Die Dinge beim Namen -

Die Dinge beim Namen
von Rebekka Salm

Auf dem Dorf sind alle miteinander verbunden und jeder weiss etwas von jedem. Die sechzehnjährige Sandra zum Beispiel wurde nach einem Unterhaltungsabend des Musikvereins schwanger. Das war 1984. Wie genau das passiert ist, dafür gibt es einige Zeugen, doch ihre Geschichten lauten völlig anders. Doch laut darüber spricht keiner. Und jetzt hat der Vollenweider einen Roman über diese Geschichte geschrieben. Die Dörfler sind sich einig: das geht gar nicht. Rebekka Salm ist eine junge, neue Erzählstimme, also ein Muss für Leute, die sich gerne Schweizer Literatur einverleiben.
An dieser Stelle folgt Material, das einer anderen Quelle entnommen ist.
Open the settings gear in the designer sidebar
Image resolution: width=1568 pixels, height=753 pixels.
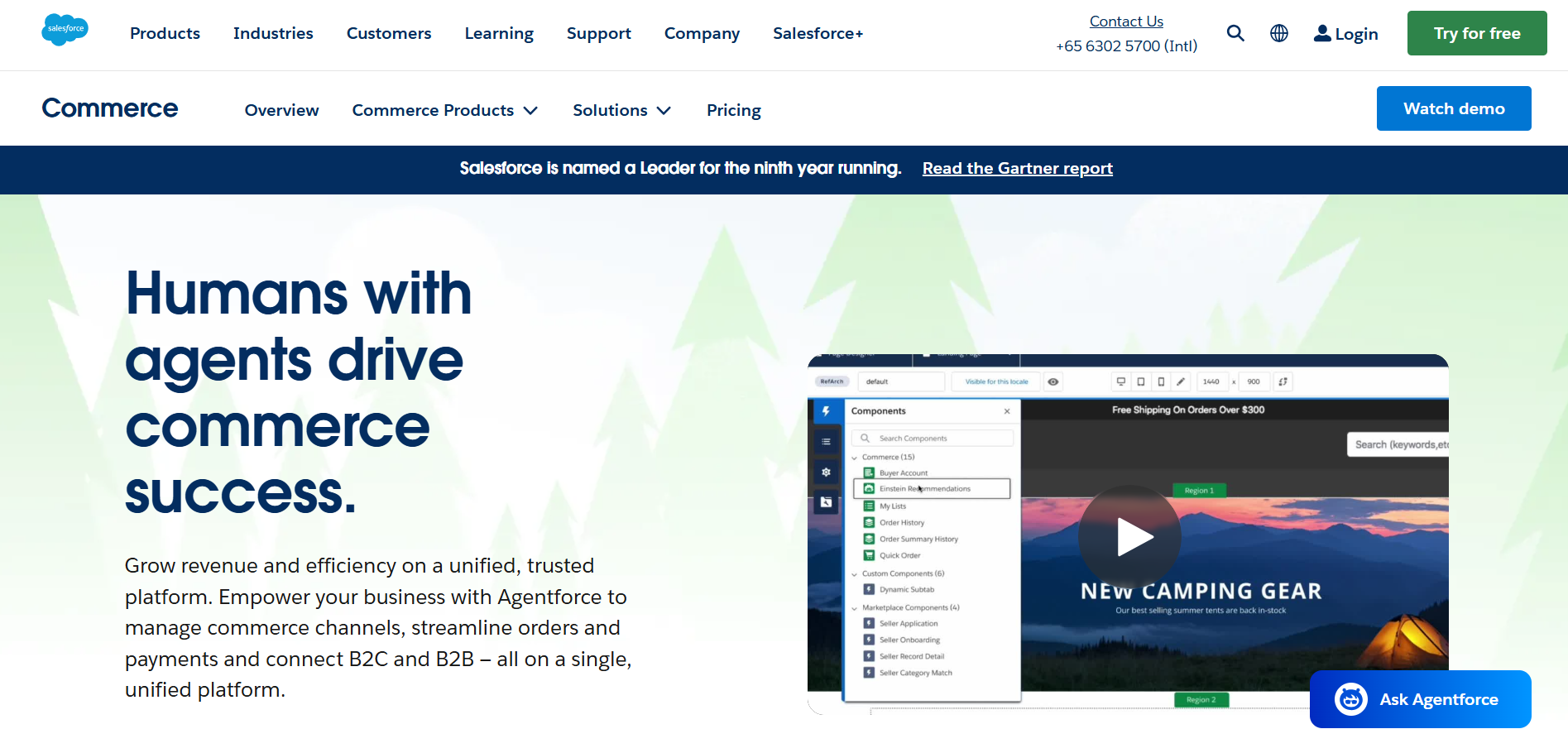click(827, 472)
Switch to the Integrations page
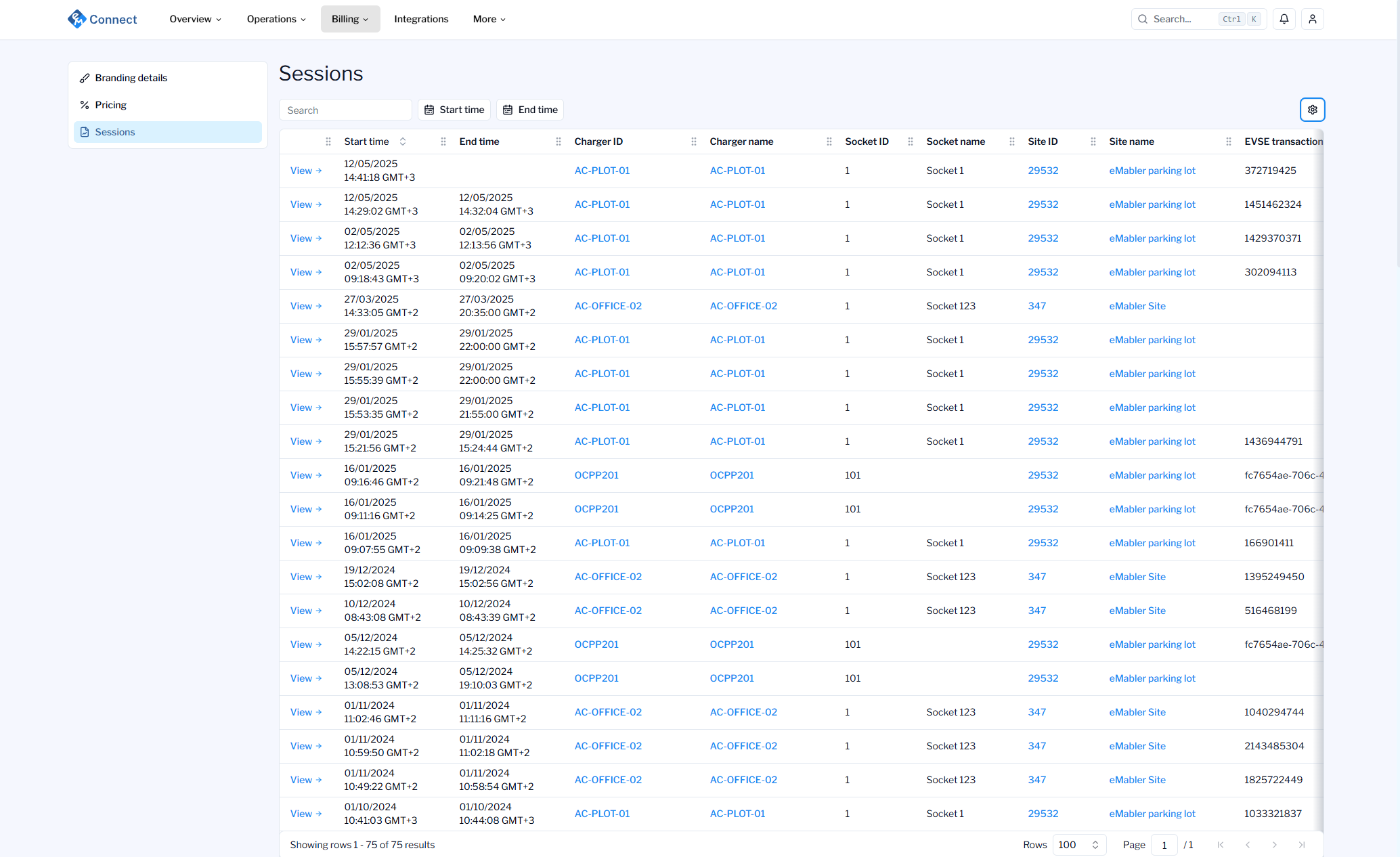 click(421, 18)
Auf dem Dorf ist die Welt nicht in Ordnung. Auch nicht, wenn die Dorfmusik bläst. Man erinnert sich auch gut an jenen Abend in den Achtzigern, als der Musikverein zur Unterhaltung aufspielte. Einige wollen alles gesehen haben, doch ihre Erinnerungen sind total verschieden: War es eine Verführung; eine Vergewaltigung; Sex in beiderseitigem Einverständnis; etwas, was halt passiert, aber nichts, was nicht mit einer Hochzeit geregelt werden könnte? Der Interpretationen gibt es je nach Blickwinkel einige.

So jedenfalls erzählt es uns Rebekka Salm. Sie lässt dabei ihre zwölf Protagonisten oder Randsteher selber zu Wort kommen. Das ist kein neues, aber bewährtes schriftstellerisches Verfahren. Mir gefällt, wie Salm das Dorf beschreibt: die Gemeinschaft von Menschen, die sich schon lange kennen, miteinander zu Schule gingen. Die Art von sozialer Kontrolle, die genauso gut als Nachbarschaftshilfe daherkommt. Die Art, wie man eine Balance sucht zwischen Dazugehören und Sich-selber-bleiben. Die Schublädchen, in die man sich gegenseitig steckt. Man weiss, wer in welcher Familie gross geworden ist oder klein gehalten wurde. Die Häuser, Felder, Strassen und ihre älteren oder neueren Geschichten. Und dann die Neubaugebiete, die irgendwie mitsamt zugezogenen Bewohnern nicht ins Bild passen.

Ich bin anfangs gerne in diese Welt eingetaucht, denn so oder ähnlich funktioniert das Dorf, in dem ich lebe. Doch dann, im Laufe des Lesens, habe ich zunehmenden Ärger verspürt. Ärger über die Figuren in dieser Geschichte. Beispielsweise die Frauen: die eine ist berechnend und betrügt sie ihren Ehemann; dann kommen selbstverständlich auch eine aus dem Osten stammende Dorfhure namens Chantal (wie sollte sie auch sonst heissen) vor, eine rabiate Coiffeuse und eine Verkäuferin, die sich wochenends in der Stadt rumtreibt, um Männer aufzureissen und zu benutzen. Ach ja, da ist auch noch Melanie, die nicht merkt, dass ihr Gatte es lieber mit Männern treibt. Womit auch noch das Thema Schwule abgehakt ist, nachdem der ewige Junggeselle (trauert immer noch seinem Jugendschwarm nach) und der käfersammelnde schräge Vogel abgearbeitet wurden. Die Männer in dieser Story: die lösen ihre Differenzen, indem sie sich verprügeln und entledigen sich ihres Frusts bei Chantal.

Ihr merkt es schon: das ist mir alles zu plakativ. Und irgendwie fühlte ich mich als Dorfbewohnerin nicht ernst genommen. So als wären alle Landbewohner etwas doof, etwas rückständig. Das passt natürlich alles in die derzeit und vor allem nach Abstimmungen beliebte Diskussion von einem Stadt-Land-Graben, die in dieselbe Kerbe haut. Und das in einem Land, das so dicht besiedelt ist, dass keiner mehr weiss, wo die Stadt aufhört und das Land beginnt. Wo die Städter immer weiter von der City weg wohnen.

Womit wir wieder bei den Neubaugebieten in den Dörfern sind.

Ich kann mir nicht vorstellen, dass es in der Absicht der Autorin lag, die Dörfler (sprich Eingeborenen) zu diffamieren und ein Frauenbild aufleben zu lassen, das in die Fünfzigerjahre des letzten Jahrhunderts passen würde. Insgesamt finde ich diese Wirkung des Romans auf mich recht bedauerlich, denn eigentlich gefallen mir Salms unverstellte Art des Erzählens und vor allem ihre wunderbaren kleinen Satz-Preziosen. Deswegen bin ich sehr gespannt auf ihr nächstens Werk.